---- Supplied passage

One of the proudest moments of my year working for Blue Ventures in Madagascar, was giving a speech (written for me in Malagasy) for International Women’s Day. I was pleased to find that the women’s association in the village had celebrated International Women’s Day long before Blue Ventures came on the scene. In 2008, the year I was there, the women marched though the village proclaiming “women for development” gave speeches to an audience of the village dignitaries – and gaggles of children- arranged a women’s football match and held a party to raise money.
Many of the volunteers out in Andavadoaka at the time were surprised to find out that there was such a thing as International Women’s Day, and a few of the volunteers (both male and female) asked when international Men’s day was. I was shocked at their ignorance, and they, in turn, were shocked to find out how long International Women’s Day had been in existence for.
I’ve been a feminist for as long as I can remember. Even before I reached double figures, I knew that equality was something worth fighting for, even though at that age, I was merely fighting for the right to play football in the playground with the boys. In the intervening years, there hasn’t been anything to persuade me that feminism and equality isn’t as relevant now as when International Women’s Day was first conceived of in 1911.
It would be nice if the sweatshop fires in New York that took place that first year International Women’s Day was celebrated were consigned to history. Alas, events like these still happen, and women still die so that we can buy cheap throwaway clothes.
On the surface of things, the women in the village in Madagascar are not much worse off than the men; it’s a very poor village and poverty affects everyone negatively. However, look a little deeper and you’ll realise that inequality still reaches this far western edge of Madagascar. Before Blue Ventures’ family planning project arrived in the village, women had no access to contraception, bearing up to 16 children throughout their lives. Single motherhood isn’t limited to western cultures, and many women struggled to feed and clothe their children. Having children at such early ages – some as early as 11 – affects their education, in turn affecting their future prospects.

--------
---- Data provided

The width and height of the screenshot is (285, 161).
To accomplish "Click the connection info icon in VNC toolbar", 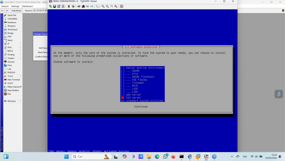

--------

*What to work on*:
- a) Reproduce the stretch of the International Women's Day post from "I’ve been a" through "of in 1911.".
- b) According to the International Women's Day post, what did the village women do for the day in 2008? List every activity.
- c) Pick up the International Women's Day post after its final sentence and keep writing it.

*Answers to the tasks*:
- a)
I’ve been a feminist for as long as I can remember. Even before I reached double figures, I knew that equality was something worth fighting for, even though at that age, I was merely fighting for the right to play football in the playground with the boys. In the intervening years, there hasn’t been anything to persuade me that feminism and equality isn’t as relevant now as when International Women’s Day was first conceived of in 1911.

- b)
- Marched through the village proclaiming "women for development"
- Gave speeches to an audience of village dignitaries and children
- Arranged a women's football match
- Held a party to raise money

- c)
The women in Andavadoaka might not call themselves feminists. But they do know about hopes and dreams for themselves, for their daughters and for their village. They do know when International Women’s Day is and that it’s something worth celebrating and commemorating.
Action Aid’s Get Lippy campaign aims to highlight the injustices faced by women the world over. Violence, poverty and inequality reach women all over the globe, and these stories aren’t pretty. Yet instead of feeling depressed and impotent, it’s important to celebrate the achievements made, and offer our sisters across the globe solidarity and support in their struggles for equality and justice. Action Aid is using women’s own stories to highlight a range of issues that women are facing, including violence, land rights, political participation and arranged marriages, and asking women to send their messages of support through the website.
Since I left Madagascar, the women’s association in the village has made progress with having a building of their own – to work and to meet in. This International Women’s Day I’ll be remembering my friends in the village, and thinking about women’s struggles everywhere.
Because if we aren’t equal everywhere, we aren’t equal anywhere.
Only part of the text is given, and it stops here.